A 64-Year-Old Woman With Recurrent Gastrointestinal Bleeding

Juan Carlos Munoz, MD; Matthew S. Cole, MD, MPH

Disclosures

March 31, 2016

Physical Examination and Workup

On physical examination, the patient's oral temperature is 98.6°F. Her pulse is regular, with a rate of 107 beats/min. Her blood pressure is 144/70 mm Hg. Significant orthostatic changes are noted in the patient's pulse and blood pressure. Her respiratory rate is 24 breaths/min, with mildly increased work of breathing. She appears pale and cachectic, and her oral mucosa is observed to be dry.

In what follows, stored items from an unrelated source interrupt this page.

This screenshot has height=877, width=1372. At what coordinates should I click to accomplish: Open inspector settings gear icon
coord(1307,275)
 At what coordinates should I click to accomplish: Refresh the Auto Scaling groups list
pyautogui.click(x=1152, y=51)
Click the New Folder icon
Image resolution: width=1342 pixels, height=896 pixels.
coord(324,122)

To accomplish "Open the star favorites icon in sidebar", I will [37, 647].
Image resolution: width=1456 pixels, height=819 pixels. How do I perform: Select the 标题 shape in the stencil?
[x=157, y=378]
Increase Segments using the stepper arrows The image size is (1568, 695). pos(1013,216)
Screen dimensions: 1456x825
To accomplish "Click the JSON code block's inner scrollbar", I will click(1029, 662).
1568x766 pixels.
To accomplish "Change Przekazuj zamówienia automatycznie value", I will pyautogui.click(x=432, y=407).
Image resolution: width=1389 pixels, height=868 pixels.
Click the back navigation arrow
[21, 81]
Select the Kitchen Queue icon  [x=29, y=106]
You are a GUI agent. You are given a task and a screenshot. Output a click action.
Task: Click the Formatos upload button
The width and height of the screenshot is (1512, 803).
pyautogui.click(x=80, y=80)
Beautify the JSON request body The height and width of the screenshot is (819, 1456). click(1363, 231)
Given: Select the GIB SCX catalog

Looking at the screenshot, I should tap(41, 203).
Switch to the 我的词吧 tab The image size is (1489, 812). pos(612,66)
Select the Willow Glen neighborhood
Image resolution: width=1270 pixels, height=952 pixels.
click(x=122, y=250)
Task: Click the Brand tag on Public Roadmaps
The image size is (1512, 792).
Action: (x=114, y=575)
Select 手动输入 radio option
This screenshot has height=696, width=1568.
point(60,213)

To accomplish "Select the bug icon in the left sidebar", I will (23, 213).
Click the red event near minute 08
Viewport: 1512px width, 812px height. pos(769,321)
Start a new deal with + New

The examination of the head and neck is normal, with no palpable masses or cervical lymphadenopathy. Her lungs are clear to auscultation, but she is tachypneic. Cardiac evaluation demonstrates normal S1 and S2 heart sounds and a mild systolic murmur. The patient's abdomen is protuberant, obese, and soft; no tenderness to deep palpation, rebound, or guarding is noted. Normal bowel sounds are auscultated. The peripheral arterial pulses in the upper and lower extremities are faintly palpable. A venous shunt is palpated in the right upper extremity, with a normal thrill. Rectal examination reveals dark red blood in the rectum. The rest of the examination is unremarkable, except for external hemorrhoids without visible active bleeding.

The initial work-up includes a normal chest radiograph and an ECG showing sinus tachycardia. The remaining findings are nonspecific.

The patient's cardiac enzyme examination is within normal limits. Other laboratory examinations, however, reveal a hemoglobin level of 3.6 g/dL, a hematocrit of 12.2%, a platelet count of 295 × 103 cells/µL, a prothrombin time of 12.3 sec, and a partial thromboplastin time of 22.6 sec. Liver enzyme values are within normal limits. The patient is treated in the emergency department with intravenous fluids, packed red blood cells, and intravenous proton pump inhibitors.

A gastroenterologist is urgently consulted. Emergent upper endoscopy is performed, which does not reveal the source of bleeding. The patient is admitted to the hospital and subsequently undergoes an autologous red blood cell scan, which is also unremarkable.

Anterograde single-balloon enteroscopy with fluoroscopy is performed. This shows an area of active bleeding approximately 160 cm from the incisors. After the area is flushed with tap water, a visible vessel is seen, with normal surrounding mucosa and no evidence of ulceration (Figures 1 and 2).